*** Opening Data provided ***
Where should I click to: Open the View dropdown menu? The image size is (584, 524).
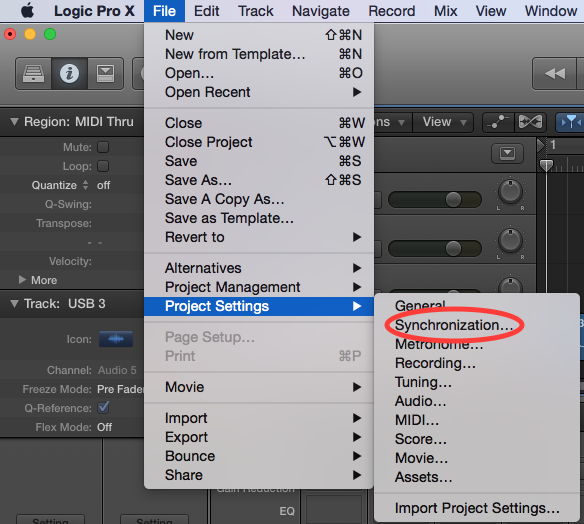tap(443, 122)
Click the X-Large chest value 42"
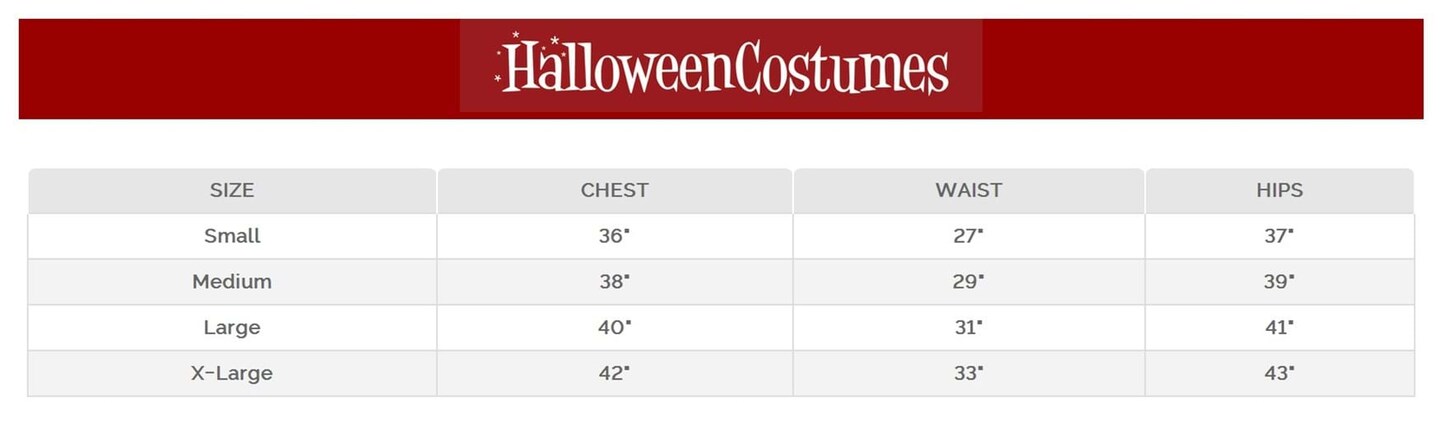This screenshot has width=1440, height=424. pos(614,374)
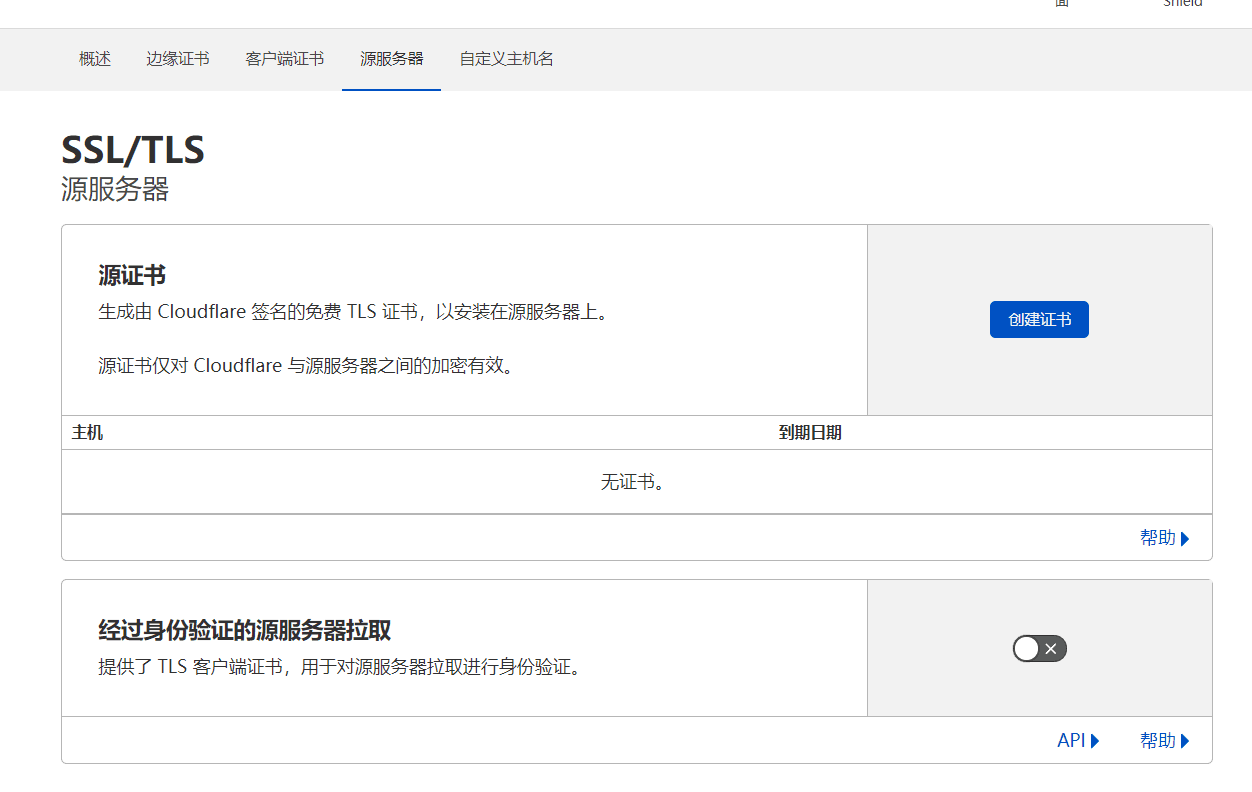Open the 自定义主机名 tab
1252x792 pixels.
pyautogui.click(x=506, y=59)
*** Closing Data provided ***
Transcribe all records verbatim, no pictures.

Problem solution:
Where should I click to: Open the View dropdown menu? The image size is (584, 524).
tap(443, 122)
Click the X-Large chest value 42"
This screenshot has width=1440, height=424. pos(614,374)
Open the 自定义主机名 tab
1252x792 pixels.
pyautogui.click(x=506, y=59)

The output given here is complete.